Namun, perjuangan mengasuh tidak selalu mulus. Ada kalanya anak merindukan sosok ayah, terutama dalam momen-momen tertentu seperti acara sekolah atau perayaan keluarga. Pertanyaan polos dari anak seperti, "Kenapa ayah tidak ada?" bisa menjadi ujian terberat bagi seorang ibu tunggal. Ia harus menjawab dengan bijak, menjaga hati anak, sekaligus menenangkan dirinya sendiri.
Selain itu, ibu tunggal juga harus menghadapi pandangan masyarakat terhadap anak-anaknya. Ada stigma bahwa anak dari keluarga janda akan "kurang perhatian" atau "kurang didikan." Padahal, stigma ini tidak berdasar dan justru berpotensi melukai anak yang sebenarnya tumbuh dengan penuh cinta.
Mengasuh seorang diri berarti selalu berada dalam kondisi siaga. Tidak ada kesempatan untuk benar-benar istirahat, karena semua beban ada di pundak yang sama. Meski begitu, banyak ibu tunggal yang tetap mampu menjalani peran itu dengan penuh cinta. Senyum anak-anak mereka menjadi alasan utama untuk terus bertahan, meski jalan terasa berat.
Mengasuh seorang diri adalah ujian panjang, tetapi juga bukti bahwa seorang ibu mampu melampaui keterbatasannya. Dan dari sinilah lahir cerita-cerita inspiratif tentang ketabahan yang patut diapresiasi, bukan dicibir.
Menghidupi dengan Segala KeterbatasanÂ
Bagi perempuan single parent, persoalan ekonomi adalah salah satu tantangan terbesar. Menjadi tulang punggung keluarga bukanlah hal yang mudah, apalagi ketika akses pekerjaan masih terbatas bagi perempuan. Data dari Badan Pusat Statistik (BPS) tahun 2022 mencatat bahwa jumlah rumah tangga dengan kepala keluarga perempuan mencapai 15,7% dari total rumah tangga di Indonesia. Sebagian besar dari mereka bekerja di sektor informal dengan penghasilan yang tidak menentu.
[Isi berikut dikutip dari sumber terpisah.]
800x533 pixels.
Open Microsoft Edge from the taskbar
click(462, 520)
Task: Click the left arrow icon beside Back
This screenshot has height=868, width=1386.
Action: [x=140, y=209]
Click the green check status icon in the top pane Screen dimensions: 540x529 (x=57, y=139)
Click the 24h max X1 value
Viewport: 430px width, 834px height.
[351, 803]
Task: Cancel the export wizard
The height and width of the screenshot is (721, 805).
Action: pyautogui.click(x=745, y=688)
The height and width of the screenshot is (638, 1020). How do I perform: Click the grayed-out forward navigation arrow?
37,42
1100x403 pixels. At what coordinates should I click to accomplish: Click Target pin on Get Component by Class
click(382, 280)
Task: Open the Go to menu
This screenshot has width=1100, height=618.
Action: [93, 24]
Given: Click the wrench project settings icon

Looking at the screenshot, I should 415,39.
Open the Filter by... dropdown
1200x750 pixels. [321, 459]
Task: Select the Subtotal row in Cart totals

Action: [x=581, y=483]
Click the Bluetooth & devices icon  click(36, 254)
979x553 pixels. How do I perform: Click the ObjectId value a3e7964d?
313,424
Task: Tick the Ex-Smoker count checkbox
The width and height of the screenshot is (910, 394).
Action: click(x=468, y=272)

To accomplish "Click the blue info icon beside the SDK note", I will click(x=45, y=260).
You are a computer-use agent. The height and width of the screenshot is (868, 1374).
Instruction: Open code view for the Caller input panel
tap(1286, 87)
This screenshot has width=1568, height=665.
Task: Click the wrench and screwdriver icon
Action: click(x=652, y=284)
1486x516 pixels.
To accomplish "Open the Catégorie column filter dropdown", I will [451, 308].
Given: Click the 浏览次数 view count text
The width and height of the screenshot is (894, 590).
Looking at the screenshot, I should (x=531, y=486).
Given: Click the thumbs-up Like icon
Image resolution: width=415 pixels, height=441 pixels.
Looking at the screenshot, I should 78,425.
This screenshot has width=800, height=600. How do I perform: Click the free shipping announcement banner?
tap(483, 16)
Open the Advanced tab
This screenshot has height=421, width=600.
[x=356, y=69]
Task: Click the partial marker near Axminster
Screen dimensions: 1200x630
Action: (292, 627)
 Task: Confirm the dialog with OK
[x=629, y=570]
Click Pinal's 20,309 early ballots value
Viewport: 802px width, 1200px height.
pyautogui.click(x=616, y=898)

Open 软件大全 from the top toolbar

Realitas ini membuat banyak ibu tunggal harus berjuang dari pagi hingga malam hanya untuk memastikan dapur tetap mengepul. Ada yang berjualan makanan kecil, menjadi buruh cuci, atau bekerja sebagai karyawan dengan gaji pas-pasan. Tidak jarang, mereka harus mengambil pekerjaan tambahan agar bisa membayar biaya sekolah anak.
Masalahnya, waktu mereka terbatas. Ketika sibuk bekerja, anak-anak sering kali kurang mendapatkan perhatian. Ketika bersama anak, penghasilan bisa berkurang. Dilema semacam ini menjadi cerita sehari-hari perempuan single parent. Mereka berada dalam posisi serba salah, tetapi tetap harus dijalani.
Selain itu, perempuan single parent juga menghadapi tantangan diskriminasi di dunia kerja. Ada perusahaan yang enggan menerima janda karena dianggap "ribet" atau tidak stabil secara emosional. Ada pula yang memberi upah lebih rendah hanya karena status mereka. Diskriminasi semacam ini menambah sulit perjuangan yang sudah berat.
Meski begitu, banyak ibu tunggal yang tidak menyerah. Mereka kreatif mencari jalan keluar. Ada yang memanfaatkan media sosial untuk berjualan, ada pula yang bergabung dengan komunitas usaha kecil agar bisa saling mendukung. Kreativitas ini menjadi salah satu modal besar untuk bertahan hidup.
Di sisi lain, negara sebenarnya memiliki kewajiban untuk membantu. Program bantuan sosial memang ada, seperti Program Keluarga Harapan (PKH), namun banyak ibu tunggal yang tidak bisa mengaksesnya karena birokrasi yang rumit. Padahal, mereka termasuk kelompok rentan yang seharusnya diprioritaskan.
Ketika berbicara soal menghidupi keluarga, kita tidak bisa hanya melihat dari sisi materi. Ada beban mental yang ikut menyertai. Rasa bersalah sering menghantui ibu tunggal karena merasa tidak bisa memberikan kehidupan yang layak untuk anak-anaknya. Rasa ini membuat mereka semakin tertekan, meski sebenarnya sudah berjuang sekuat tenaga.